Among my ancestors were Irish – Fitzpatrick, O’Connell, Freele. Although the exact circumstances of their arrivals in the US are not known to me, history suggests the conditions under which they came were not serene.
In other words, I am certainly descended from refugees. And immigrants who were discriminated against because of their nationality of origin, religion, and purported character issues. Circumstances that sound a lot like the rationalizations for the ban on people from certain countries (and clearly on the basis of religion, however it is pitched). So what is done to block refugees, or people of specific countries and religions, from coming to the US is also as if done to my ancestors.
Which brings me to this op-ed in the NY Times by Fintan O’Toole, who points out the hypocrisy and indeed racism of today praising the legacy of Irish immigrants, while acting against immigrants and refugees in the way we see happening today.
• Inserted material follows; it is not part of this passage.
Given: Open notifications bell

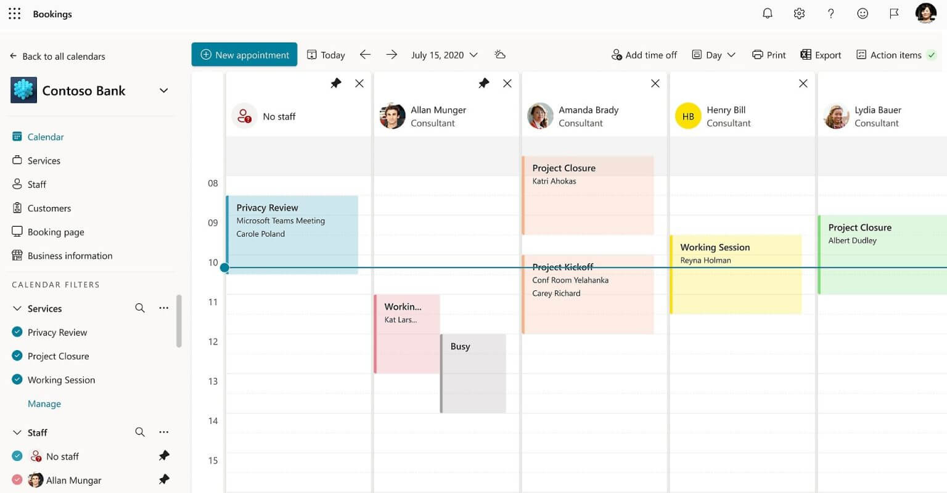Looking at the screenshot, I should (767, 13).
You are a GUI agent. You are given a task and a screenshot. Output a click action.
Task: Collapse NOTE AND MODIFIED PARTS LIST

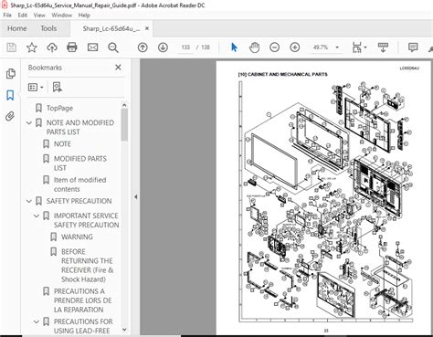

Do read this, whether or not you have Irish heritage.
Racism has historically been a “filter” on immigration to the US, and however reviled at the time, Irish and later groups from Eastern Europe, for instance, still passed that filter. One has only to look at the extreme measures long in force against Chinese immigration and the blatantly racist rhetoric especially in the late 19th century to see this. It was only in the mid 1960s that legislation finally removed the discriminatory filter.
(Since racism and arrivals in the US are at issue, it is worth reiterating that the ancestors of most African-Americans were not subject to this filter because they were not immigrants, but rather enslaved people brought against their will.)
And there is another level to consider. The current backward-looking movements in various parts of the world, including so-called “populists” in the US and Europe, are swimming against the tide of human evolution. We are one planet and one people, and the diversity within this global civilization should not be pretext for fomenting division and discord. Population movements – of migrants and expats (the faux distinction between which is another discussion) – are something to facilitate in orderly ways, and not try to wall-off legally or literally.